**ABOUT THIS TASK:** Scan the lines below for "computer" and copy the matches.

[Saved data entries]

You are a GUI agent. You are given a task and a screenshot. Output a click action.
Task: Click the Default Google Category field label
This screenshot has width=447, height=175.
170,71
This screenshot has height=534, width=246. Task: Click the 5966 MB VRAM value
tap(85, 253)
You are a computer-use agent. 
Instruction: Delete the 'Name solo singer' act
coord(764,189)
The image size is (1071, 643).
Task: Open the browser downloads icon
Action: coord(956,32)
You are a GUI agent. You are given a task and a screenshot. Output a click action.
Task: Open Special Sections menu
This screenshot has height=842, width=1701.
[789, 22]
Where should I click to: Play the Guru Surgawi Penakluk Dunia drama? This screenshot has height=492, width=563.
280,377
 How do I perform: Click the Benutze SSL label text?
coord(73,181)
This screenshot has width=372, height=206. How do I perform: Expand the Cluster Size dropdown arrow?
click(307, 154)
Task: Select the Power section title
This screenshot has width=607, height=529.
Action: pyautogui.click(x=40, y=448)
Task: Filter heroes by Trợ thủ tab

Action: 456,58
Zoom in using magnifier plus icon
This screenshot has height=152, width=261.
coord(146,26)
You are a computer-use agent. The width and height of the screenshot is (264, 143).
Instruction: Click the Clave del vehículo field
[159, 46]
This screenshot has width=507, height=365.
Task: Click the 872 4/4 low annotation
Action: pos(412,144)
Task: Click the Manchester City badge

**YOUR RESPONSE:**
You are a computer-use agent. 
You are a computer-use agent. The width and height of the screenshot is (264, 143).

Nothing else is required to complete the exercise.